Problems with the status quo
- writing shell scripts is complex, easy to screw up -- simple things should be simple
- only 64k of user data can be passed
- maintenance issues
- package installation (Ubuntu repositories) *simple*
- including tasks
- add specific apt repositories
- package installation (custom repositories) *simple*
- install latest updates *simple*
- Pass more than 64k of user data
- landscape (registration data)
- puppet (bootstrap (certificate/private key, autoregistration))
- rightscale (rightscripts)
- other config mgmt system: cfengine, bcfg, spline, capistrano
- Advertise specific features [don't know]
- dynamic DNS
- EBS mounting and snapshots *simple*
- udev script mounting of volume based on metadata in the volume
- ephemeral storage mounting
- RAID *simple*
- asynchronous notification that the instance is up and running:
- simpledb, sqs
- rabbitmq (message queue)
- submission to a url *simple-low priority*
- run custom scripts
- at what point in the boot process?
- pass an upstart job
- at what point in the boot process?
- pass any type of credentials through user-data (AWS, certificates, keytabs, ssh keys)
- security issues
- all data should be kept as safe as possible
- config option to set perms on said data
- - as early as possible parses various souces of user data - acts on it
- share syntax, semantics with d-i preseeding
- use puppet - not a generic solution to the issue, requires infrastructure
- Simple key/value pairs format, read by plugins
- Core features: bootstrapping process -- package install, repository add
- Section / key-value pair format where each section would get read by a specific plugin
- Credentials transfer: use S3-backend "safe" storage
- store scripts, data in S3, access via URL
- runurl run.alestic.com/apt/rightscale
- runurl run.alestic.com/apt/alestic
runurl run.alestic.com/email/start firstname.lastname@example.org
Notes from EricHammond regarding this snippet in the sample config file:
# Update apt database on first boot # (ie run apt-get update) # Default: true apt_update: false
- I am concerned about the implication that apt-get update might be run automatically on first boot even when the old style user-data script is provided or when users are configuring through automated ssh on startup. I understand and support the desire to make things easy for new users, but would also suggest that it is also important to let advanced users configure their new instances quickly and not get in their way. Here's a sample scenario:
user-data script changes apt sources to a different repository, includes multiverse, and/or adds a PPA. user-data script then runs apt-get update itself and starts installing software.

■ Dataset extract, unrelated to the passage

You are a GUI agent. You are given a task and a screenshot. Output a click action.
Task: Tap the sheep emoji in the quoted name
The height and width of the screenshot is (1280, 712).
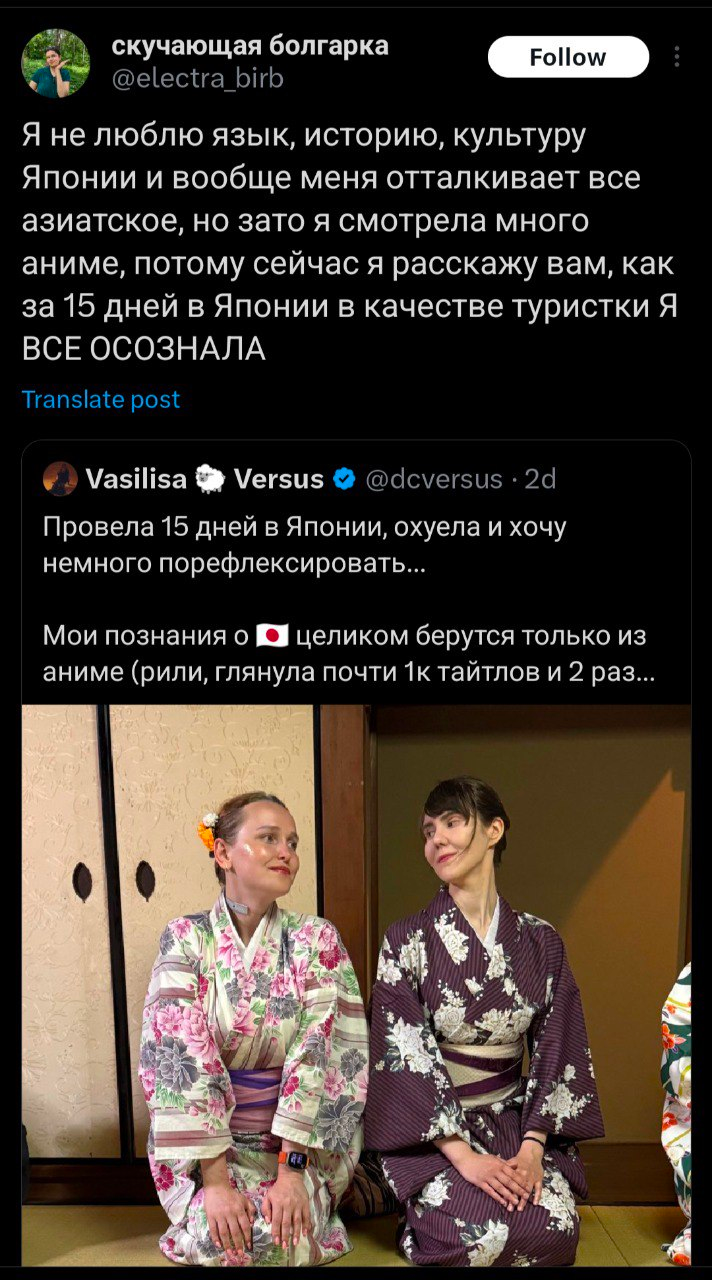tap(210, 480)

- If apt-get update is run automatically before this starts, then the user-data script has to figure out how to wait for the (useless) update to complete, making the code more complex and delaying the startup of the instance. If the apt-get update were to default to false, then the new config file approach can easily switch it to true, not breaking the way that it currently works. The following proposal seemed to meet some level of agreement on the ubuntu-ec2 and ubuntu-cloud mailing lists (i.e., Mathias said it sounded good and nobody else objected):
ec2init automatically runs apt-get update on first boot, UNLESS: 1. a user-data script is provided by the user (starting with #!), OR 2. the advanced user-data configuration format is provided by the user AND that configuration specifies that apt-get update should not be run.